The NZD/USD pair rebounded from a two-year low, rising to around 0.5600 during the early Asian session on Tuesday. A modest decline in the US Dollar, coupled with positive economic data from China, helped buoy the New Zealand Dollar. Traders are now awaiting the release of the US Producer Price Index (PPI) for December, which is scheduled for later in the day.
The US Dollar Index (DXY), which measures the greenback against a basket of other currencies, is currently trading near 109.60, after retreating from a recent high of 110.17, the highest level since November 2022. Meanwhile, the 10-year US Treasury bond yield has climbed to 4.8%, its highest level since late 2023.
The strong US December Nonfarm Payrolls (NFP) report released on Friday led traders to scale back their expectations for interest rate cuts by the US Federal Reserve (Fed) in 2025, which could bolster the USD. Swaps markets now predict just one quarter-point rate cut in 2025, with some analysts suggesting the easing cycle has come to an end.
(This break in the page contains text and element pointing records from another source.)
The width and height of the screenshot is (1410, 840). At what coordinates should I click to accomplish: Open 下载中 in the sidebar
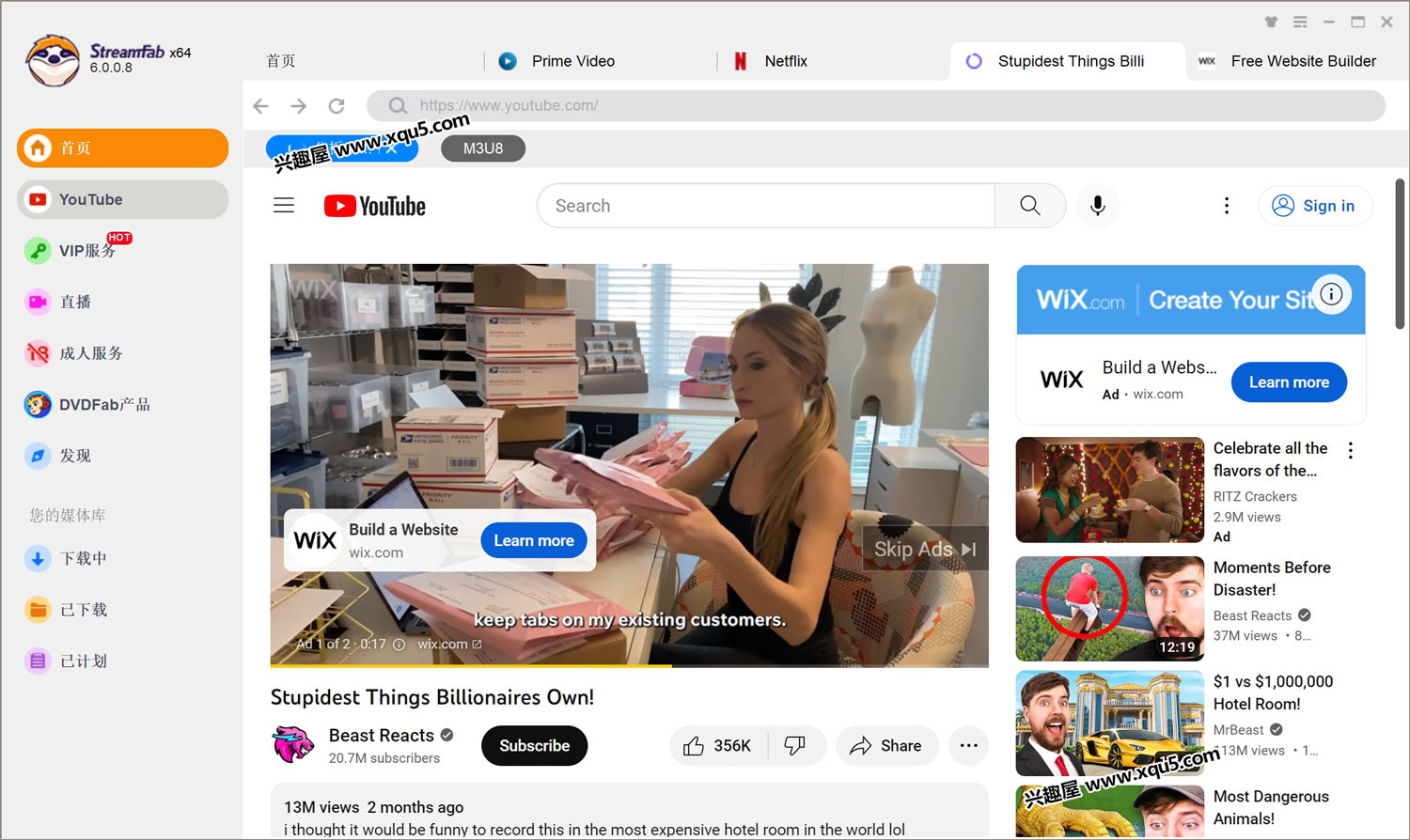(x=83, y=559)
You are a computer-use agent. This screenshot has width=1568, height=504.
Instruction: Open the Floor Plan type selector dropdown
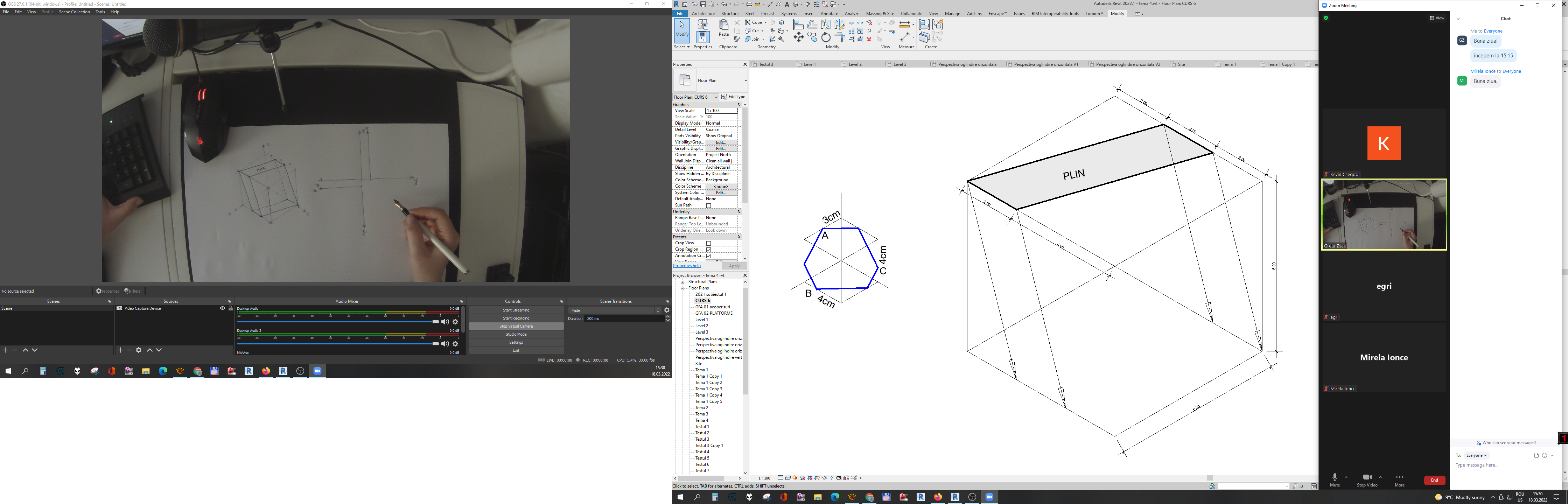(x=744, y=80)
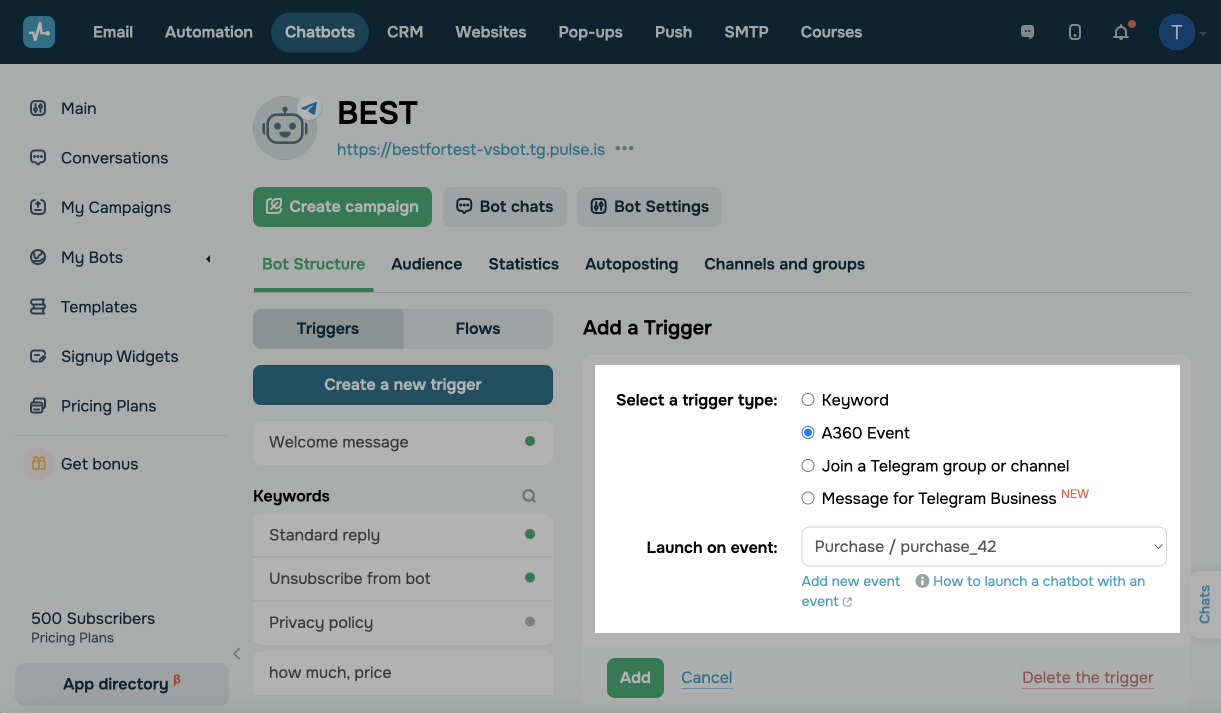This screenshot has height=713, width=1221.
Task: Click the Add new event link
Action: pyautogui.click(x=851, y=581)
Chinese Economic Recovery Provides Support for NZD
On the Kiwi front, data from China provided additional support. China’s exports grew by 10.7% in December compared to a year earlier, surpassing expectations, according to official customs data. Additionally, China’s trade surplus widened to $104.84 billion in December, up from $97.44 billion in November. As China is a major trading partner for New Zealand, the strong economic data is seen as a positive for the New Zealand Dollar.
However, market sentiment remains cautious, as U.S. President-elect Donald Trump is set to return to the White House on January 20. This could reignite fears of a renewed trade war between the US and China, potentially weighing on the China-sensitive Kiwi.